EXERCISE REQUIREMENTS: After locating the line with "Task: Click Start Over link", reproduce that line and every one following it exactly, up to the end of the entries.

EXERCISE DATA:
================
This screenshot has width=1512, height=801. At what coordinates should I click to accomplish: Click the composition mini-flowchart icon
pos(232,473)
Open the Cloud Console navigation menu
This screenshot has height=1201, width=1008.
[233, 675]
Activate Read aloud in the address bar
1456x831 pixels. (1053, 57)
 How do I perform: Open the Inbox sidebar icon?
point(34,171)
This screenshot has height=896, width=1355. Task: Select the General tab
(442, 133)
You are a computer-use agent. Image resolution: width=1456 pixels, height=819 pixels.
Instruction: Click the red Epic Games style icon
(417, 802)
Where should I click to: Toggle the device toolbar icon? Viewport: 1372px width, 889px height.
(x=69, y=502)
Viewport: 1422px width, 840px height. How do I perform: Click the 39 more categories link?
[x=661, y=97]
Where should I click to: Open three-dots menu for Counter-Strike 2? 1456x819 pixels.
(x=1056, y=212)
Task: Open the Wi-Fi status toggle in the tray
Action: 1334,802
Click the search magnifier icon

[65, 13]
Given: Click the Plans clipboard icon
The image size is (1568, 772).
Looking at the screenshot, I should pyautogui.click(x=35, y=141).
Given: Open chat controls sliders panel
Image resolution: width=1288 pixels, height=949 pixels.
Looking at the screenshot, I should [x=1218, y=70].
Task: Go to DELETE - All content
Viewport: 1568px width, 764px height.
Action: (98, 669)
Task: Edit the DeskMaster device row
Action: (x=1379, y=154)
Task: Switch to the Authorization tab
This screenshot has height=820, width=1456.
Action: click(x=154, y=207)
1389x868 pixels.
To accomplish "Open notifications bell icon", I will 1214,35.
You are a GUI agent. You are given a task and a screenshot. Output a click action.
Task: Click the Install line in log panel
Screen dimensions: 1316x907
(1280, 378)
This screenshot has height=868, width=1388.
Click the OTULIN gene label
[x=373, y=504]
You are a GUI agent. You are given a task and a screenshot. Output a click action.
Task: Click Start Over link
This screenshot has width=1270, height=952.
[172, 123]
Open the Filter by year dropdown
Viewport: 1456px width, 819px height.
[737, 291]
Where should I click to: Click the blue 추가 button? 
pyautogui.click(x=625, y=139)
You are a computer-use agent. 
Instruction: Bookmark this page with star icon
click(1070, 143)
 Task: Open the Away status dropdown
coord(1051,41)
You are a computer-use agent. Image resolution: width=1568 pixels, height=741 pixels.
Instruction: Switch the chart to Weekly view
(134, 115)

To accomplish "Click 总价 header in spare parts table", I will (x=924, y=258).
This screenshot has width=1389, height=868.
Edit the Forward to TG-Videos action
================
EXERCISE ANSWER:
Task: Click Start Over link
This screenshot has width=1270, height=952.
[172, 123]
Open the Filter by year dropdown
Viewport: 1456px width, 819px height.
[737, 291]
Where should I click to: Click the blue 추가 button? 
pyautogui.click(x=625, y=139)
You are a computer-use agent. 
Instruction: Bookmark this page with star icon
click(1070, 143)
 Task: Open the Away status dropdown
coord(1051,41)
You are a computer-use agent. Image resolution: width=1568 pixels, height=741 pixels.
Instruction: Switch the chart to Weekly view
(134, 115)

To accomplish "Click 总价 header in spare parts table", I will (x=924, y=258).
This screenshot has width=1389, height=868.
Edit the Forward to TG-Videos action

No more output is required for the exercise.